Only the lines from the beginning of the data below through the line that contains "Downvote knownhatredcaster's comment" should be repeated, exactly as written.

....................

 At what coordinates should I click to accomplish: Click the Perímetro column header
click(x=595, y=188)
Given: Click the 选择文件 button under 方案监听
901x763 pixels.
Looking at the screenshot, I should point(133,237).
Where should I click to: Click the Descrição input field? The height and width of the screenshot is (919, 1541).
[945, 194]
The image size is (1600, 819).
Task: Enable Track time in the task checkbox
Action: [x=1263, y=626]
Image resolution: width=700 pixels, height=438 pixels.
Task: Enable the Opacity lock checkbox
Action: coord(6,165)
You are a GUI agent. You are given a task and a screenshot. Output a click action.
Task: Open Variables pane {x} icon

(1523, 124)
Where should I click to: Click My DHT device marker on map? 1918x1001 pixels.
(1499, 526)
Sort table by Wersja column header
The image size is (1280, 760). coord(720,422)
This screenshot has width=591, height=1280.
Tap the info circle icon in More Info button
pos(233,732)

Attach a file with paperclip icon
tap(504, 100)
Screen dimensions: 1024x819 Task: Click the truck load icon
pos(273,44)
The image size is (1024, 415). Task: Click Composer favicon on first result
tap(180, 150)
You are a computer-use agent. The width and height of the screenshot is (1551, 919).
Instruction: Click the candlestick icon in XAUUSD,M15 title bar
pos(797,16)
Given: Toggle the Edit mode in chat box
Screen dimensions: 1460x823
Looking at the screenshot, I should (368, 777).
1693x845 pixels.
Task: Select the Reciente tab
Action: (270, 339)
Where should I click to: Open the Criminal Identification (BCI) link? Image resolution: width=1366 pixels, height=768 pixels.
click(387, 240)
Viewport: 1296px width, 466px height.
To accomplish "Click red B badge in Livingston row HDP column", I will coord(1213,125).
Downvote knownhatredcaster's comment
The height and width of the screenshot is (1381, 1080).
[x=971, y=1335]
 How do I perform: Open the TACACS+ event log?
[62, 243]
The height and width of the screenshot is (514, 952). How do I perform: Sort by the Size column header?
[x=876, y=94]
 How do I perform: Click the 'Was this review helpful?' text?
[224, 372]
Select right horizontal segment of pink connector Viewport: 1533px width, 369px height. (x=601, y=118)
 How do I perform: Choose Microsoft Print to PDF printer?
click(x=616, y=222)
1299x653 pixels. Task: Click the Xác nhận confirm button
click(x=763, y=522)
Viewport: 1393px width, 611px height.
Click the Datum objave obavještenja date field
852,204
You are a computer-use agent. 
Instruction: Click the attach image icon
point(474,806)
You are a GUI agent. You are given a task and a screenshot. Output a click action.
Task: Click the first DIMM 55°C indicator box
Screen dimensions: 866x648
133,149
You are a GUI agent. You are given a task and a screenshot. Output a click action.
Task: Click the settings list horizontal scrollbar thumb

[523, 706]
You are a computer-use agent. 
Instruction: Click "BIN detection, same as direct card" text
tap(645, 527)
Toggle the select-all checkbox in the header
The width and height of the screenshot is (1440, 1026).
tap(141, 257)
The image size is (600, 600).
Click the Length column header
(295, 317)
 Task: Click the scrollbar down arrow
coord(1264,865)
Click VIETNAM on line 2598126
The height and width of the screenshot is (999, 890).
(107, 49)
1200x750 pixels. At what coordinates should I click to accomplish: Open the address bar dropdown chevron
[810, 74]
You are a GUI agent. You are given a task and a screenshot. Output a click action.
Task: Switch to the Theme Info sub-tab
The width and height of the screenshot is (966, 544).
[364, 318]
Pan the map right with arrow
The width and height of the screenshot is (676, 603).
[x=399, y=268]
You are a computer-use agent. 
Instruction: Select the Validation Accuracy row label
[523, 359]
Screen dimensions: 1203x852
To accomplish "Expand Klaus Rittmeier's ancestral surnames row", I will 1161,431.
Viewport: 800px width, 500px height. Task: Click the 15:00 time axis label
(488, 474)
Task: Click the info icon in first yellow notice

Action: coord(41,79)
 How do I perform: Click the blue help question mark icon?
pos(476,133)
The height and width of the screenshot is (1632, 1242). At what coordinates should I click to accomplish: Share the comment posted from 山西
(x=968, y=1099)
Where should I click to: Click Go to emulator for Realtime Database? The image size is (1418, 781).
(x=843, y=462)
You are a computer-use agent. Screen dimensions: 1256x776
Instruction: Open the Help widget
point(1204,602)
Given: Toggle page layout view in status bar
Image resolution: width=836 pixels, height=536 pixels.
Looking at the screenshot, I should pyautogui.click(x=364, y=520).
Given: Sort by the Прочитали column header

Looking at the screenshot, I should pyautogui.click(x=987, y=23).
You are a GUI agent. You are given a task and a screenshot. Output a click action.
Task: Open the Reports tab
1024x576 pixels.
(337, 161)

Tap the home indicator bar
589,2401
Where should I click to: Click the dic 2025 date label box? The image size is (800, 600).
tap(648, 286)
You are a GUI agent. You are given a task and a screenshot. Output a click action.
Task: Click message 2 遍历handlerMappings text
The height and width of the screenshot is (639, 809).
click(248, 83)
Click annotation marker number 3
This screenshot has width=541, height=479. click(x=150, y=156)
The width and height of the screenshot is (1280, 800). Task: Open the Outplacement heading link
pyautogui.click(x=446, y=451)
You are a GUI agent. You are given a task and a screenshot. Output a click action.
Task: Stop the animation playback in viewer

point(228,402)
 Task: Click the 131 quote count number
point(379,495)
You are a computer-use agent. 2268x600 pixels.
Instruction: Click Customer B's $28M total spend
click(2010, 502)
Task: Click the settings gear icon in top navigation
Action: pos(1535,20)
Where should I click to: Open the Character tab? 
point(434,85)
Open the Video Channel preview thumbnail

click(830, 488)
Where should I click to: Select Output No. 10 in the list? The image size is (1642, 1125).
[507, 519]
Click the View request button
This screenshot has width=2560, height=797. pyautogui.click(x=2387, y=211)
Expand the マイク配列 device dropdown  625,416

....................

--- Reply ---
 At what coordinates should I click to accomplish: Click the Perímetro column header
click(x=595, y=188)
Given: Click the 选择文件 button under 方案监听
901x763 pixels.
Looking at the screenshot, I should point(133,237).
Where should I click to: Click the Descrição input field? The height and width of the screenshot is (919, 1541).
[945, 194]
The image size is (1600, 819).
Task: Enable Track time in the task checkbox
Action: [x=1263, y=626]
Image resolution: width=700 pixels, height=438 pixels.
Task: Enable the Opacity lock checkbox
Action: coord(6,165)
You are a GUI agent. You are given a task and a screenshot. Output a click action.
Task: Open Variables pane {x} icon

(1523, 124)
Where should I click to: Click My DHT device marker on map? 1918x1001 pixels.
(1499, 526)
Sort table by Wersja column header
The image size is (1280, 760). coord(720,422)
This screenshot has width=591, height=1280.
Tap the info circle icon in More Info button
pos(233,732)

Attach a file with paperclip icon
tap(504, 100)
Screen dimensions: 1024x819 Task: Click the truck load icon
pos(273,44)
The image size is (1024, 415). Task: Click Composer favicon on first result
tap(180, 150)
You are a computer-use agent. The width and height of the screenshot is (1551, 919).
Instruction: Click the candlestick icon in XAUUSD,M15 title bar
pos(797,16)
Given: Toggle the Edit mode in chat box
Screen dimensions: 1460x823
Looking at the screenshot, I should (368, 777).
1693x845 pixels.
Task: Select the Reciente tab
Action: (270, 339)
Where should I click to: Open the Criminal Identification (BCI) link? Image resolution: width=1366 pixels, height=768 pixels.
click(387, 240)
Viewport: 1296px width, 466px height.
To accomplish "Click red B badge in Livingston row HDP column", I will coord(1213,125).
Downvote knownhatredcaster's comment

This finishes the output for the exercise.